Saturday, February 4, 2017

Homeland Security Rescinds Muslim Travel Ban



Popular Economics Weekly

It is a well-known fact that the US has had a history of labor shortages, dating from the Revolutionary War. Colonial America was defined by a severe labor shortage that employed forms of unfree labor such as slavery and indentured servitude and by a British policy of benign neglect (salutary neglect). Over half of all European immigrants to Colonial America arrived as indentured servants, says Wikipedia.

Then why would the Trump administration enact an immigration ban on seven primarily Moslem countries, when we need all the immigrants we can import to fill the 5.5 million job openings that remain unfilled, as well as find the workers for his promised $1 trillion in infrastructure projects?

Hence the need and tradition of immigrants adding new blood and man (and women) power to our workforce.

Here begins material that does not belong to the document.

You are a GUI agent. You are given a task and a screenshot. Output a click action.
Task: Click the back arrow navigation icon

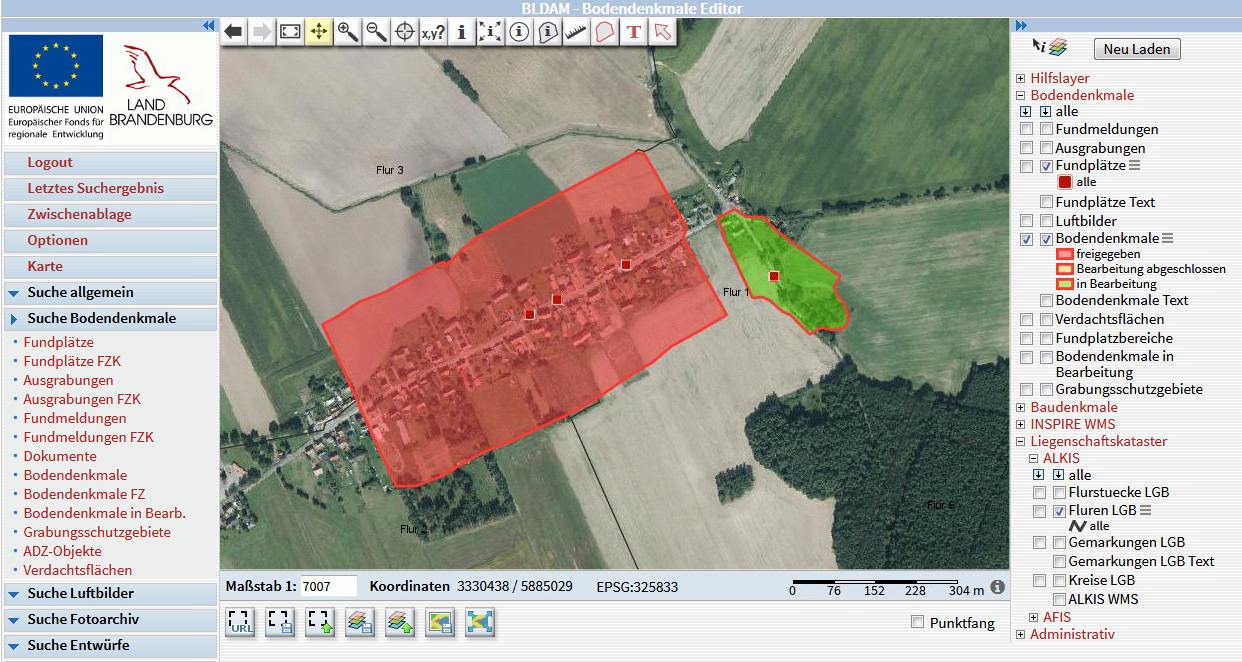[x=233, y=32]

The colonies were also characterized by religious diversity, with many Congregationalists in New England, German and Dutch Reformed in the Middle Colonies, Catholics in Maryland, and Scots-Irish Presbyterians on the frontier. Sephardic Jews were among early settlers in cities of New England and the South. Many immigrants arrived as religious refugees: French Huguenots settled in New York, Virginia and the Carolinas. Many royal officials and merchants were Anglicans.

They need to come from all religions, in other words, particularly Islam, which is the third most populous religion with 1.6 billion practitioners

So when will the Trump team get that message, especially after contempt citations are already being filed as he defies the latest court injunctions against his temporary travel ban?
At least one contempt of court citation has been filed against President Donald Trump and another is likely to be submitted on Friday, charging that the administration has defied court orders by denying entry to the United States by an untold number of immigrants from seven predominantly Muslim countries.

The Commonwealth of Virginia filed its contempt motion late Wednesday night in Alexandria federal court. Meanwhile, an attorney who is trying to assist more than 200 Yemenis in gaining entry into this country said Thursday that her office will file a contempt motion of its own on Friday in U.S. District Court in Los Angeles.

“The Trump administration is acting as if he is running a dictatorship,” attorney Julie Ann Goldberg said in a telephone interview from Djibouti, where her clients are being held in transit. “It’s as if he has forgotten there are three branches of government in this country and has totally disregarded any judicial order. He is ignoring them across the country.”
 Judges in Brooklyn, Boston, Alexandria, Va., and Seattle, as well as two more in Los Angeles have issued orders to stop the government from carrying out the executive order Trump signed last Friday that suspended for 90 days the issuance of visas to people from seven countries deemed by the U.S. government to present a terrorist threat. They are Syria, Libya, Sudan, Iran, Somalia, Iraq and Yemen. The president’s executive order also suspended refugee admissions from all countries for 120 days.

Federal officials have issued statements saying that they are taking steps to “immediately” comply with the court orders. As of Thursday, the government had recommended denials of boardings to 1,136 immigrants with visas or other documents who sought entry into the United States, while they had granted waivers to 87 immigrants. Restrictions appear to have been lifted nationwide on lawful permanent residents of the United States, some of whom had difficulty gaining entry into the country in the earliest stages of the order’s rollout.

And now we have the revelation that more than 100,000 entry visas were revoked in the middle of the night, without notifying the courts or agencies that are involved. But because a Washington State Federal Judge has granted a nationwide injunction to lift the travel ban, the Department of Homeland Security has just announced it has suspended all actions to implement the immigration order and will resume standard inspections of travelers as it did prior to the signing of the travel ban.

And now a State Department official tells CNN the department has reversed the cancellation of visas that were provisionally revoked following the President's executive order last week -- so long as those visas were not stamped or marked as canceled.